As the conversation progressed, we were interested in how this seemingly novel formation — on-the-water screenings — had a longer history. From this Twitter thread, the idea to gather the histories of film exhibition in, on, and around the water, was born.
We were particularly interested in this topic since in both of our home countries of Canada and the United States we had witnessed a resurgence in popularity of drive-in and walk-in outdoor cinemas in response to the COVID-19 pandemic. North America’s last few remaining drive-ins drove box office numbers for weeks this spring and summer, with Jurassic Park and Jaws taking the top two spots for a weekend in June. Much of this territory — along with other novel forms of cinematic experience during the pandemic — have already been given attention in In Media Res in a theme week on “Coronavirus and Cinematic Experience” curated by Nicholas Baer and Julian Hanich. But the seeming novelty of Paris’s Le Cinéma sur l’Eau motivated us to deep dive into the unique history of viewing cinema in aquatic-related contexts.

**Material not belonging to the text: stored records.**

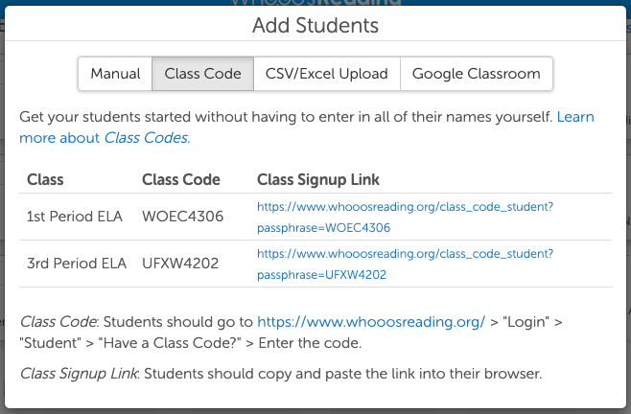Switch to the Google Classroom tab
Image resolution: width=631 pixels, height=414 pixels.
(x=477, y=74)
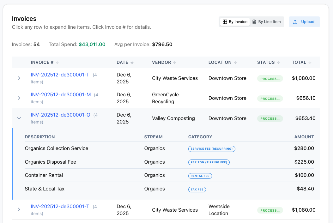This screenshot has width=333, height=223.
Task: Open invoice INV-202512-de300001-M details
Action: tap(60, 94)
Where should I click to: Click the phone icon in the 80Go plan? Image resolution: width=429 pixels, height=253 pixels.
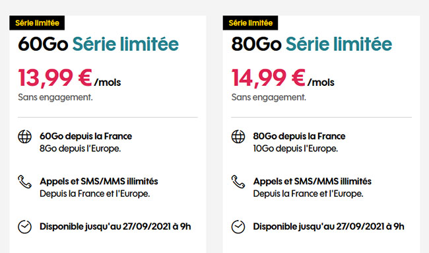238,182
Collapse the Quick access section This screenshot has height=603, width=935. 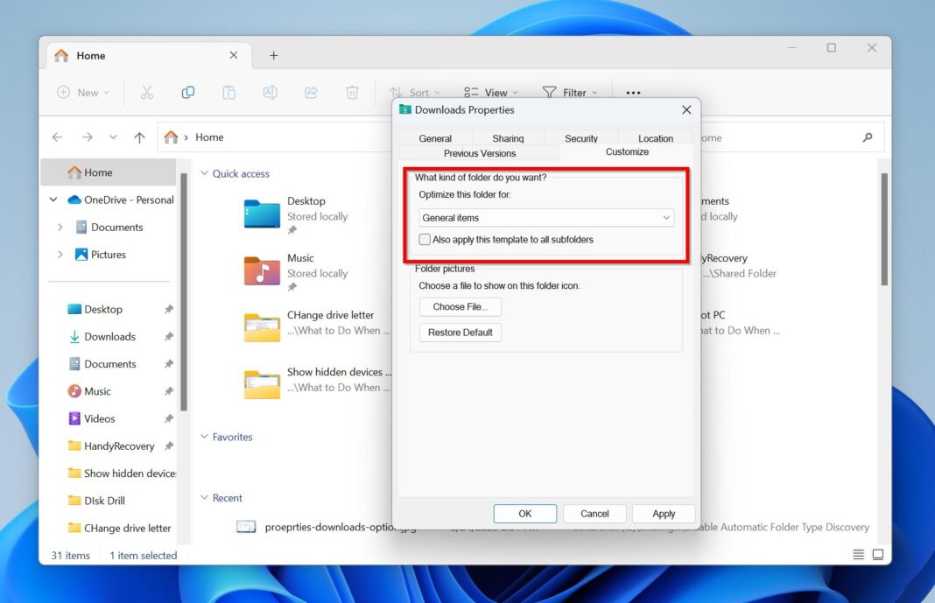(x=203, y=173)
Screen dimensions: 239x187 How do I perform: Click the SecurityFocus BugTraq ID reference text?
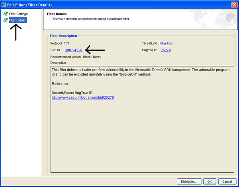click(x=72, y=93)
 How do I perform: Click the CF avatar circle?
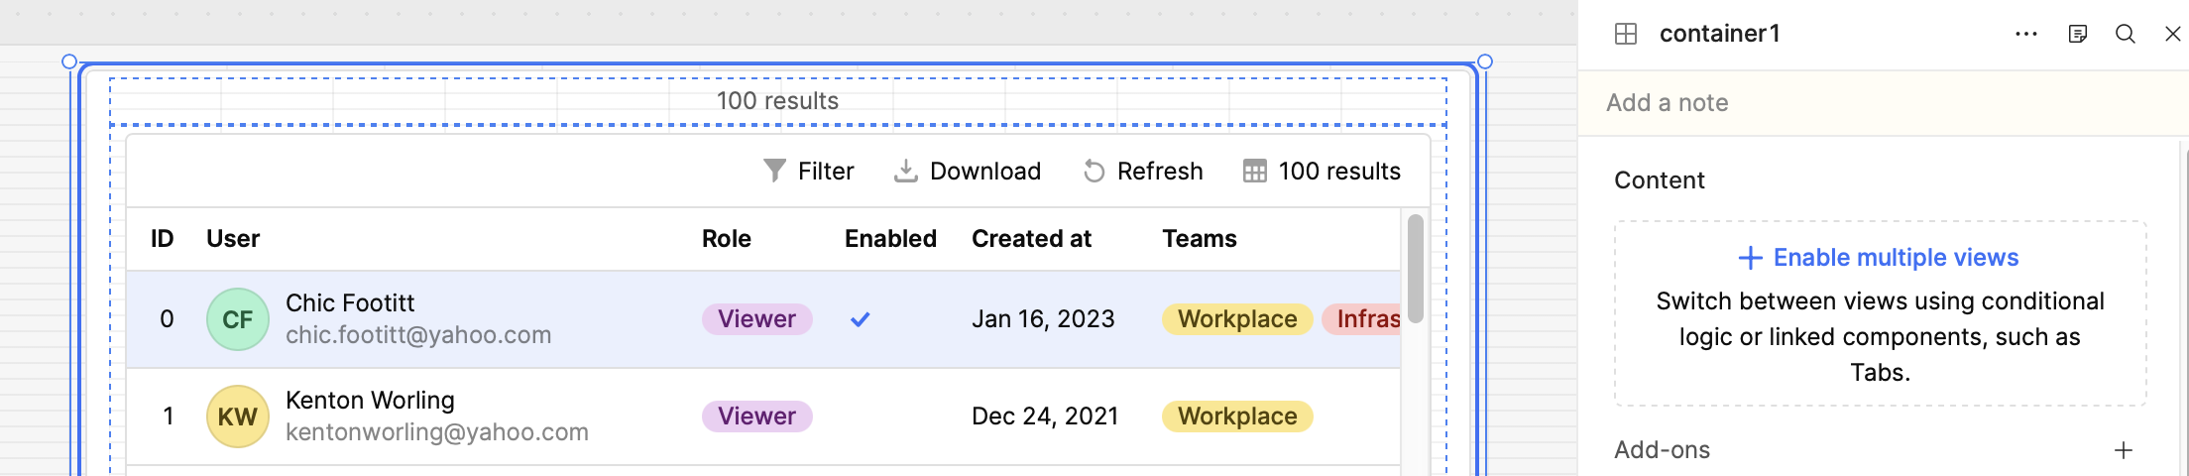tap(238, 319)
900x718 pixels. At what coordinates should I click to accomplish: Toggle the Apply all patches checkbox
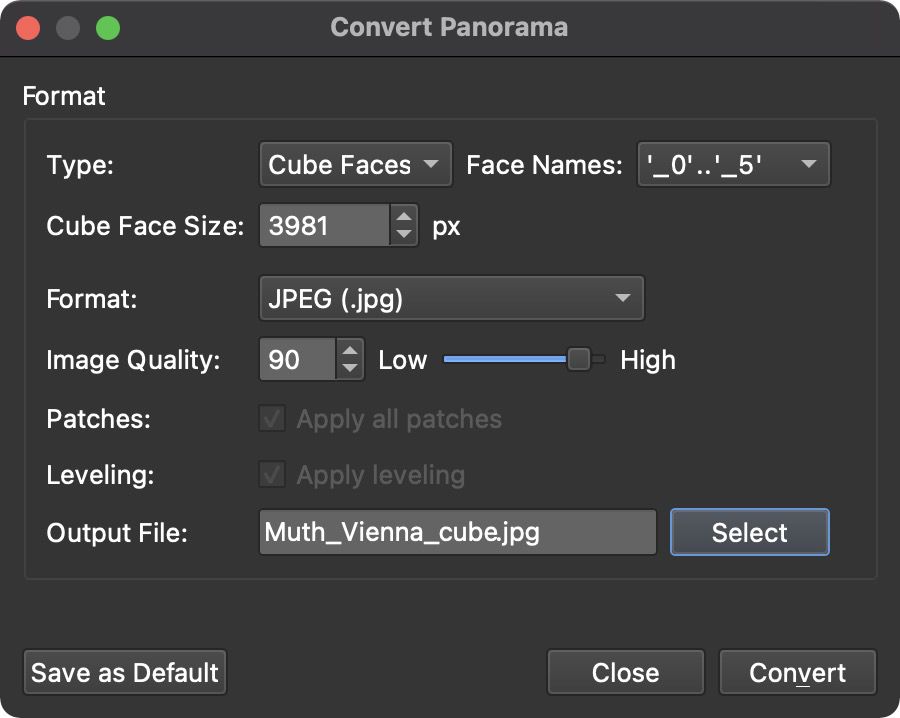coord(272,419)
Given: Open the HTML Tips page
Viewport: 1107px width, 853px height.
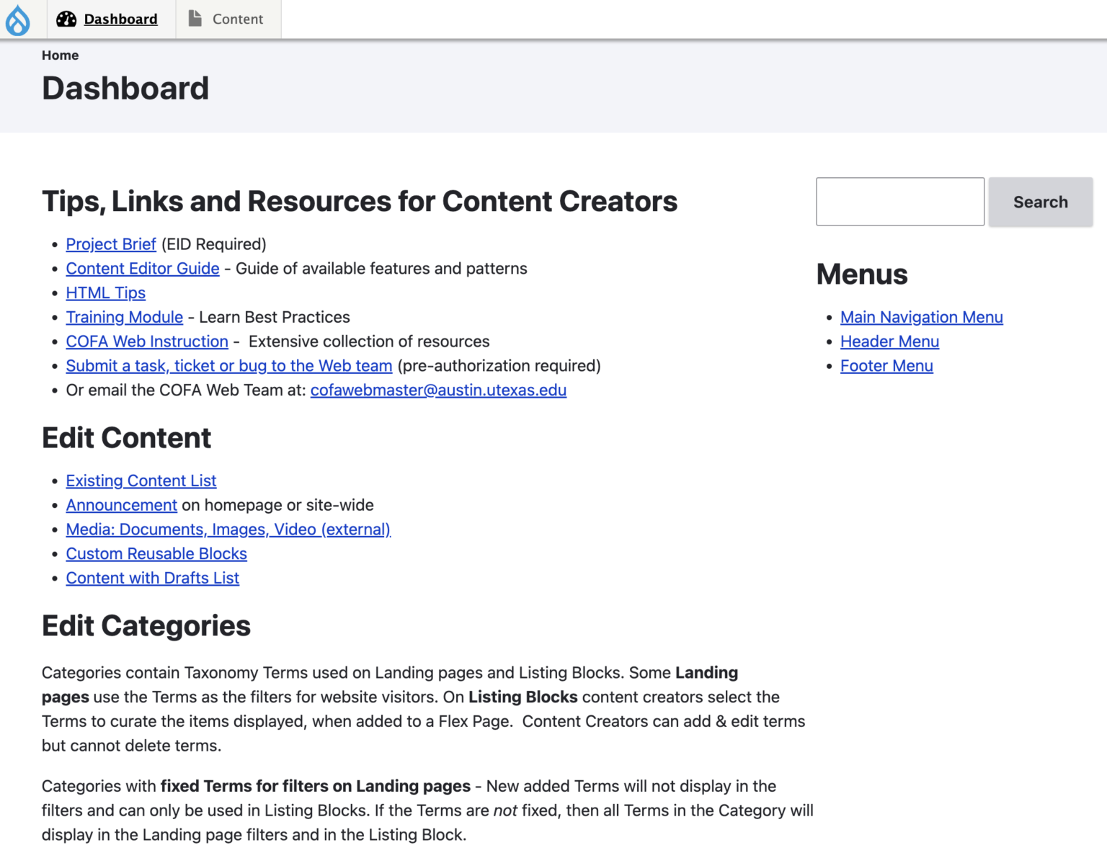Looking at the screenshot, I should click(105, 292).
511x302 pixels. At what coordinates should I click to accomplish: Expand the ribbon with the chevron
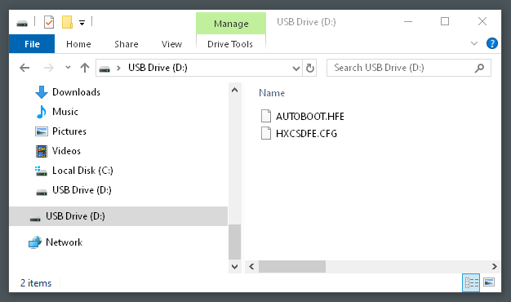[474, 43]
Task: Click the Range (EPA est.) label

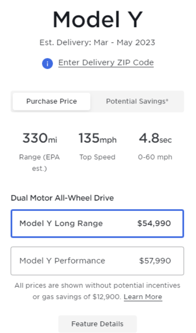Action: [x=39, y=163]
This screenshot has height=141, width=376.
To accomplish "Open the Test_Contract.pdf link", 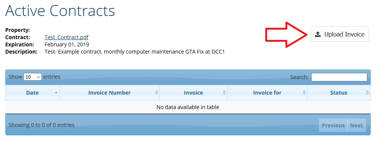I will pos(67,37).
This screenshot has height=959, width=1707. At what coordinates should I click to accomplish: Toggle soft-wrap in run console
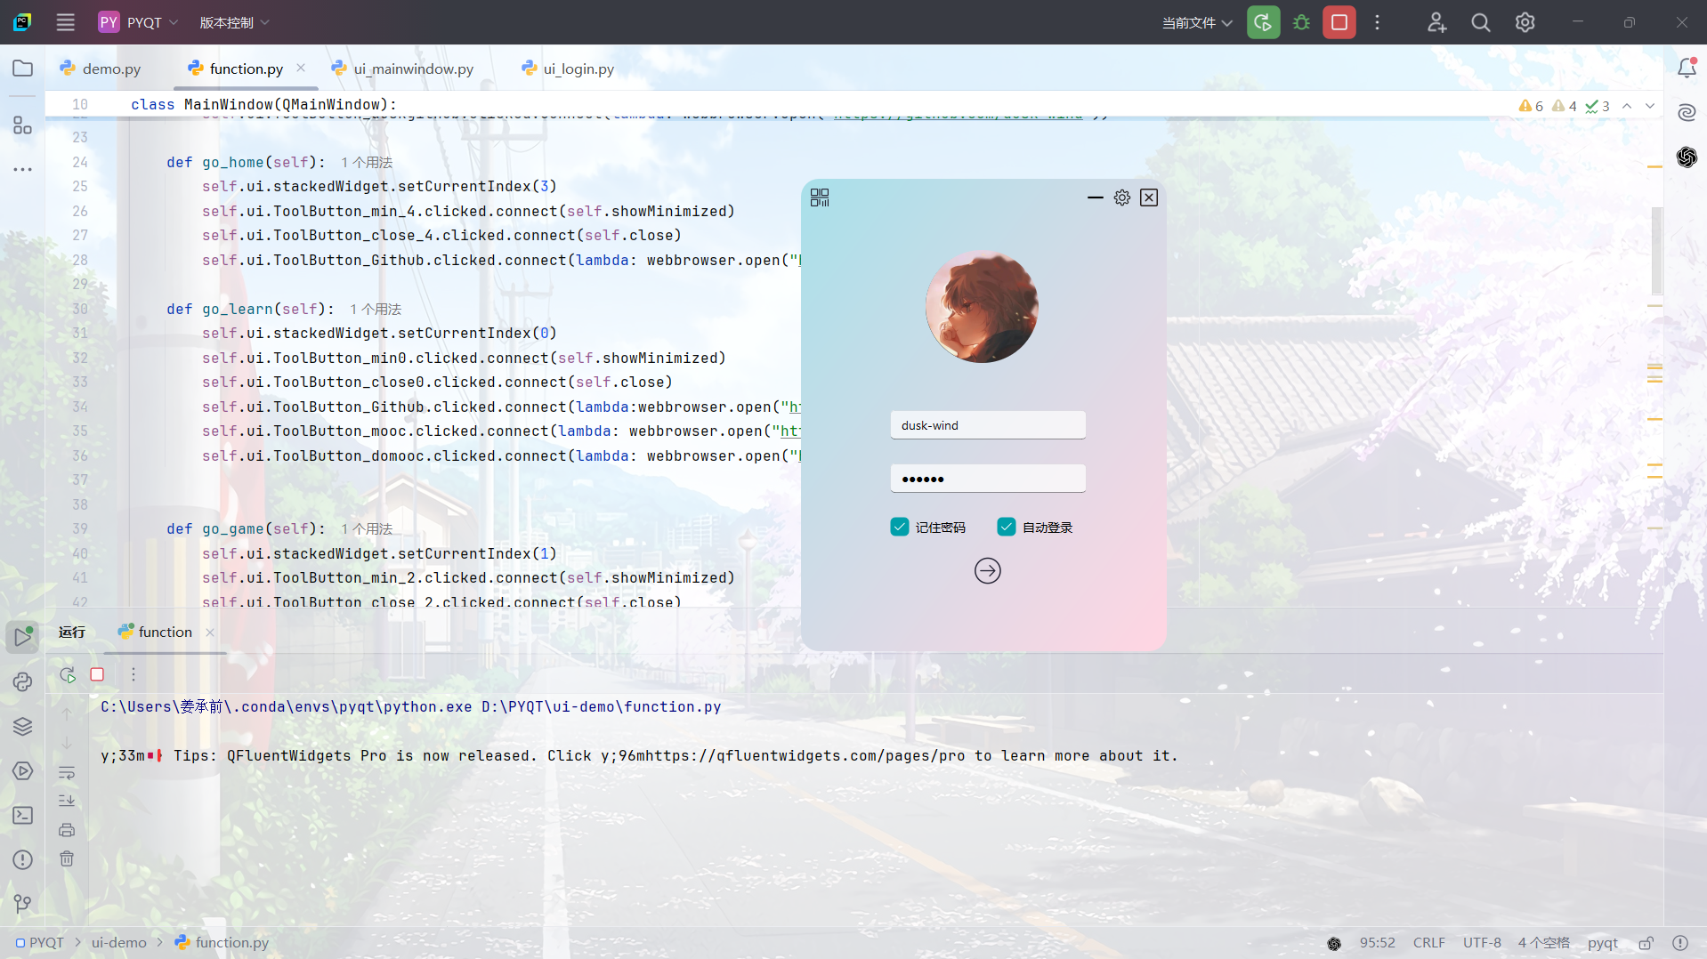(x=67, y=772)
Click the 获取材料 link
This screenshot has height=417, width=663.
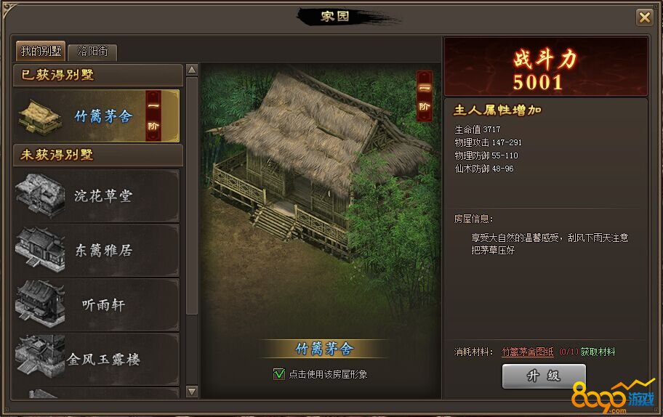(x=598, y=352)
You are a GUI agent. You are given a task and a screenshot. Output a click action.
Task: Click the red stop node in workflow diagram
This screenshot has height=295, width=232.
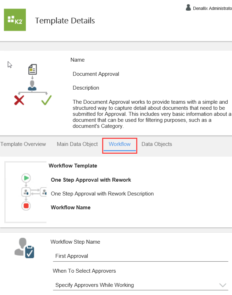(26, 206)
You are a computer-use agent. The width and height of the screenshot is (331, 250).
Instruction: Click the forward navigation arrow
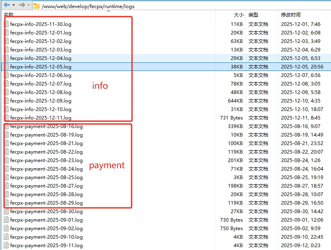click(22, 5)
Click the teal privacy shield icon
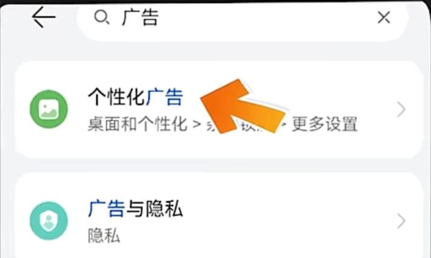The width and height of the screenshot is (431, 258). 48,221
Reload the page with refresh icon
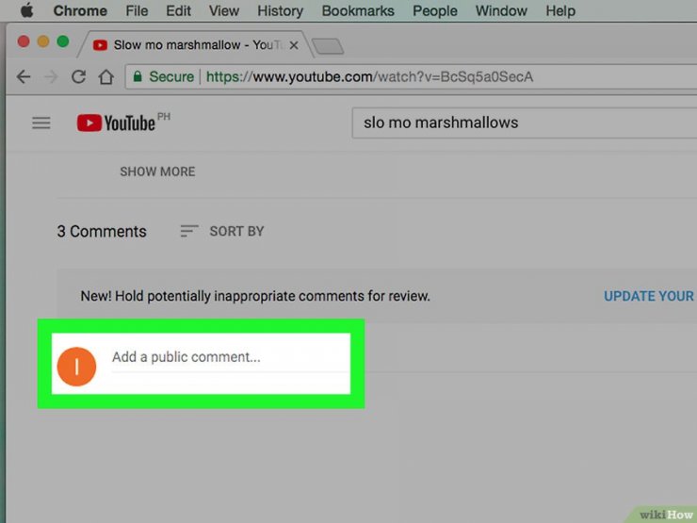 [79, 77]
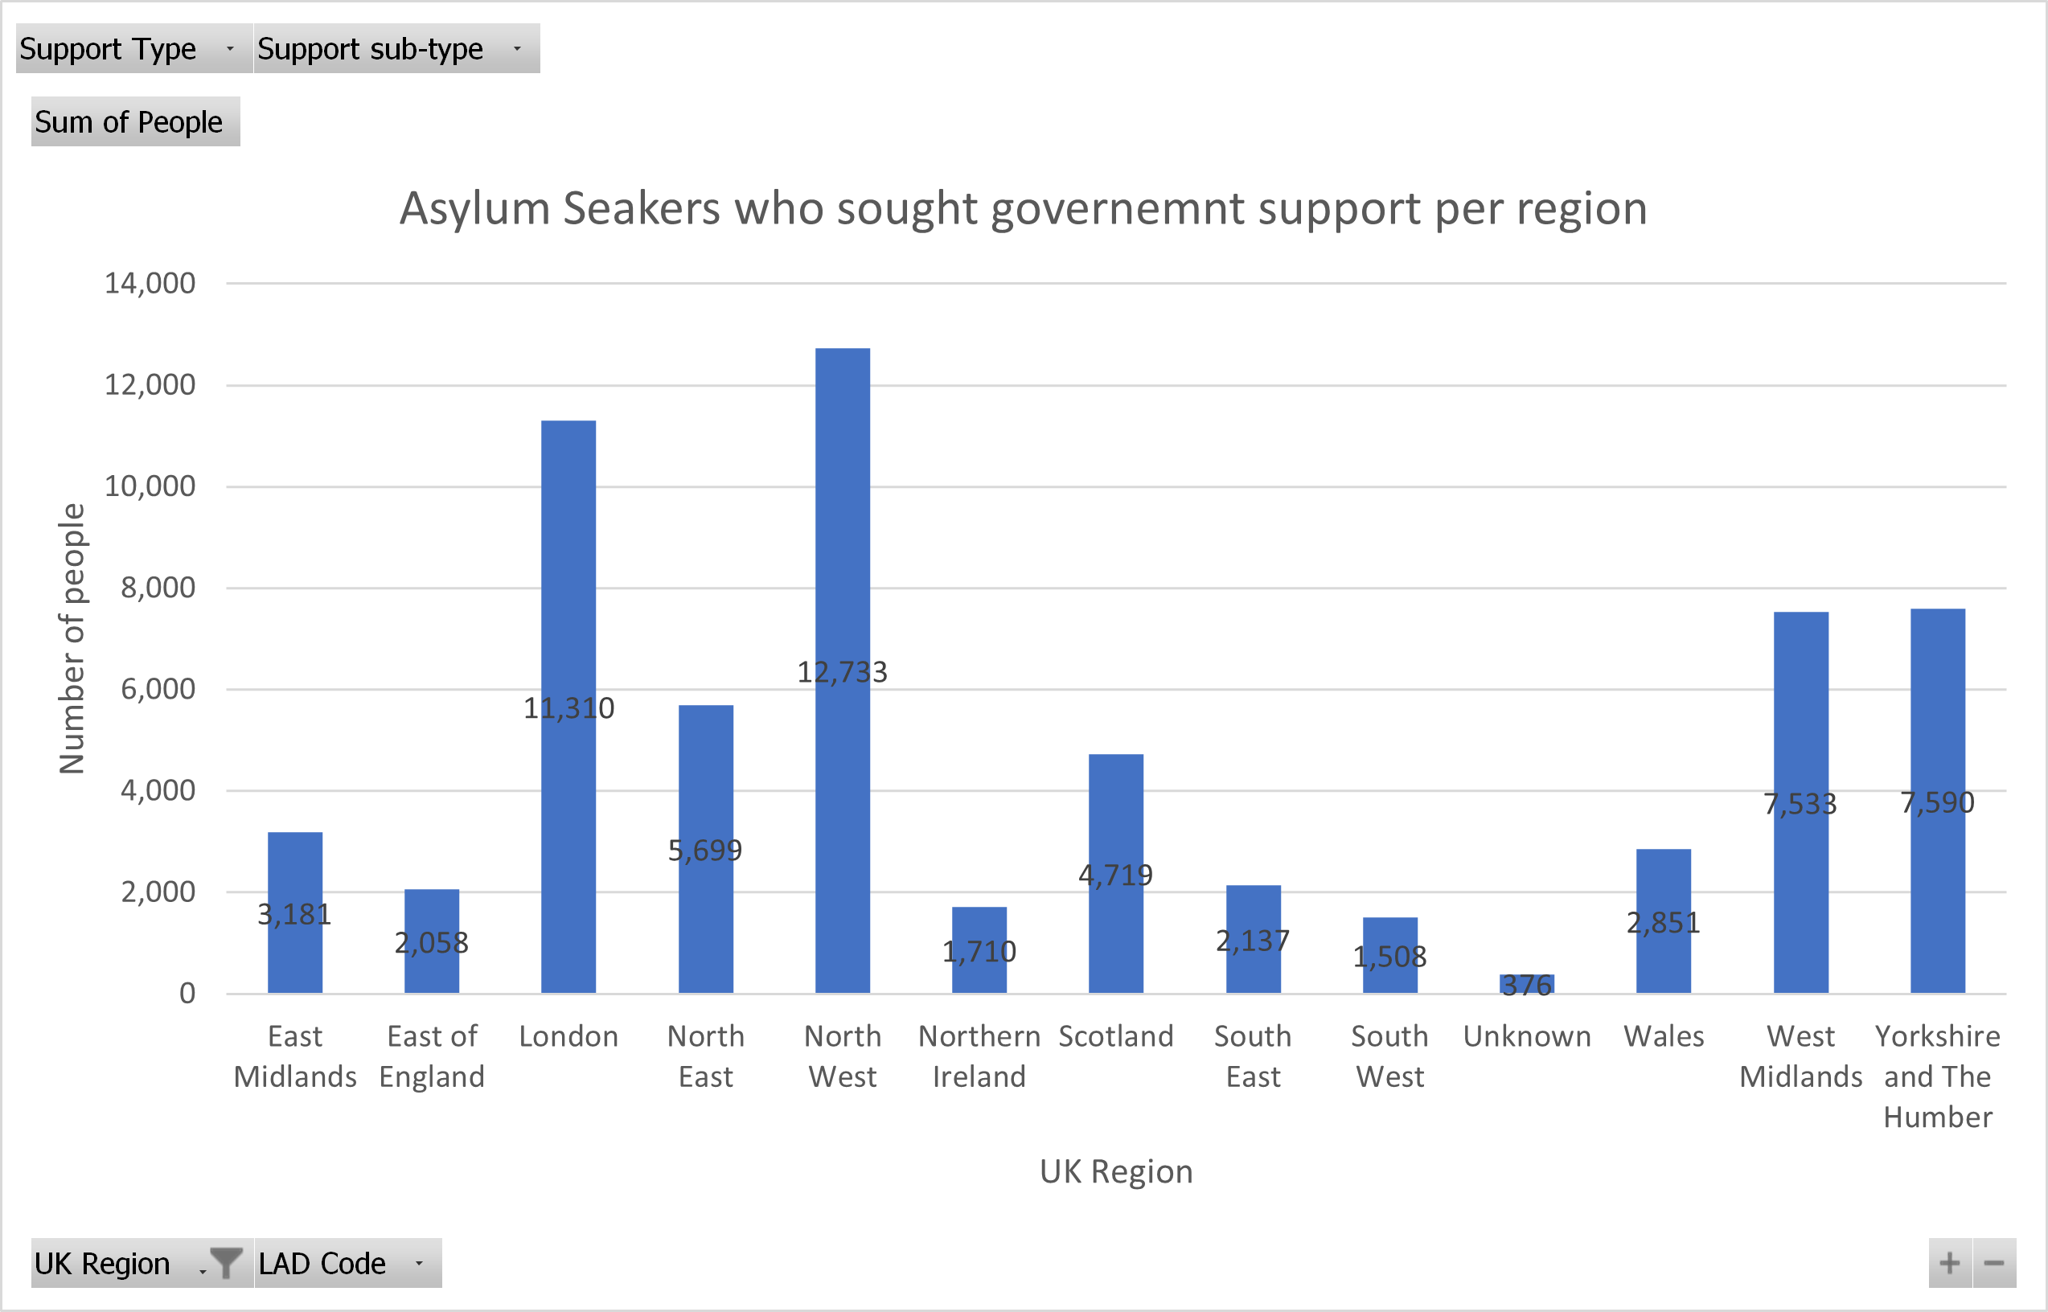Image resolution: width=2048 pixels, height=1312 pixels.
Task: Select the chart title text
Action: (1023, 209)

This week’s five contributors highlight specific instances of film screenings in, on, and around water from riverboats and naval ships to outdoor festivals, site-specific exhibition installations, and — as you might have guessed — screenings of Jaws on the water. Kicking the week off is Paul Moore’s history of the fraught racial politics of vaudeville and movies screened aboard showboats in the American South in the early 20th century. This is followed by Peter Lester’s account of communal screenings on Canadian naval ships during World War II. From there, we swim forward to the late 1970s with Leo Goldsmith’s meditation on artist Jon Rubin’s 30-year site specific "The Floating Cinema" project, from which we borrowed the name of this week’s theme. We finish the week with two contributions that highlight the contemporary commercial fascination with cinema on the water: Carter Moulton’s discussion of gimmicks and the history of screening Jaws on the water, and Lavinia Brydon and Olu Jenzen’s discussion of DIY and commercial screenings on piers in Britain. Together, these contributions show that Paris’s Le Cinema sur l’Eau screenings by boat is far from a unique COVID-inspired phenomenon. Rather, for as long as people have been watching movies, they’ve been finding creative ways to watch them, including in, on, and around water.